15 April 2007

On Emo

Something that has been bothering me for a while is the concept of "emo." This, of course, is short for emotional. However the term iteself is incredibly poorly defined. Over the last few years, people have become increasingly eager to label others as emo.

One question I ask is: when did it become unacceptable to have emotion? To discuss emotion? To feel? Early on "emo" was typically used to refer to listeners of music described as belonging to the emo genre (what constitutes emo music is heavily debated). It also became a label for a certain fashion style commonly worn by listeners of emo music. More recently the term has become derogatory and been used (both in jest and seriousness) to label anyone who mentions their personal feelings, especially if those feelings are ones of pain, loss, depression, sadness, etc. This is a trend that I would rather not see. It encourages people to keep their emotions bottled up and that sharing their feelings is socially unacceptable. This is especially problematic for people who actually have a reason to be depressed, as letting this out has the high probability of bringing scorn and jeers from their peers. I probably don't need to point out that this is not very therapeutic.

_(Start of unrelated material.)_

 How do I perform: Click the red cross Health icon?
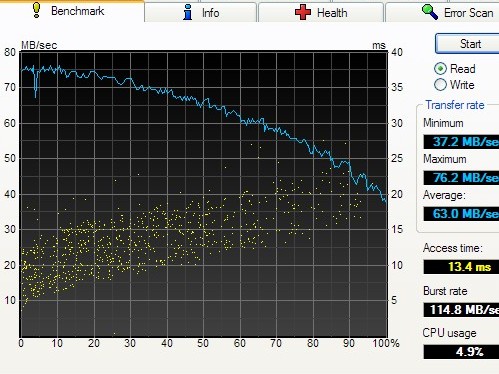tap(303, 13)
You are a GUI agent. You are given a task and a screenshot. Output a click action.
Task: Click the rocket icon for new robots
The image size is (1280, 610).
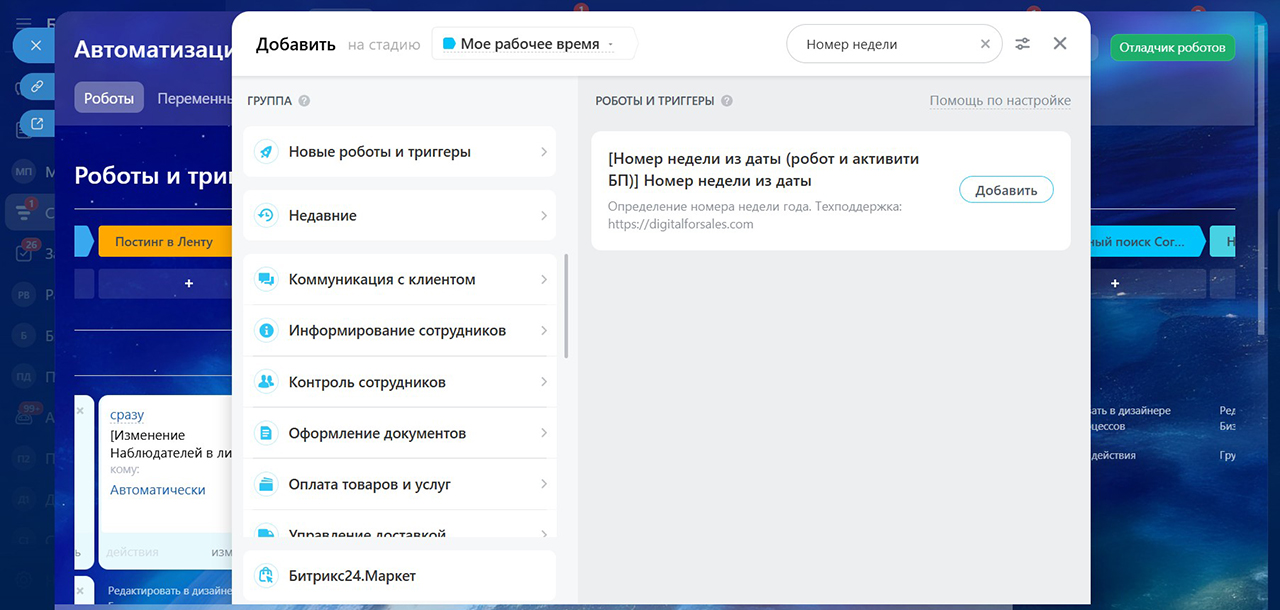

Another consequence of the taboo that being upfront and honest with your emotions has become is the self-denial of emotion. According to some critics of being "emo," your average middle class white American youth has no valid reason to feel anything on the lower side of the emotional spectrum. I don't understand how this makes any sense at all. There is only one person on the entire planet who is the worst off, so for the rest of the 6 billion, there is always somebody who has it worse. That does not disqualify those people from feeling depressed. I agree that perspective is important, but when taken to such an extreme is (like most extremes) unhealthy.

I should point out that I agree with some of the criticisms of "emo kids" and the melodrama that accompanies them. But my main point here I guess is that the criticisms have become too large of an umbrella, creating the taboo I mentioned above.
Can you stake me before the sun goes down?

2 comments:

Unknown said...

Interesting post. That linked article was by quite the sophmoric hack of a writer. As for middle-class Americans not having problems, I'll just sum it up in a succint phrase without having to write the 300 page book to properly do it justice: due to the inherent nature of human existence and brain structure, everyone will continue to have problems and we'd never want it any other way.

Kevin said...

Yeah that article pretty much sucks, but I hate citing arguments without providing at least some sort of source (even it it is a shitty one). That site was the first one I found using Wikipedia and shows at least one person, albeit a moron, thinks that way.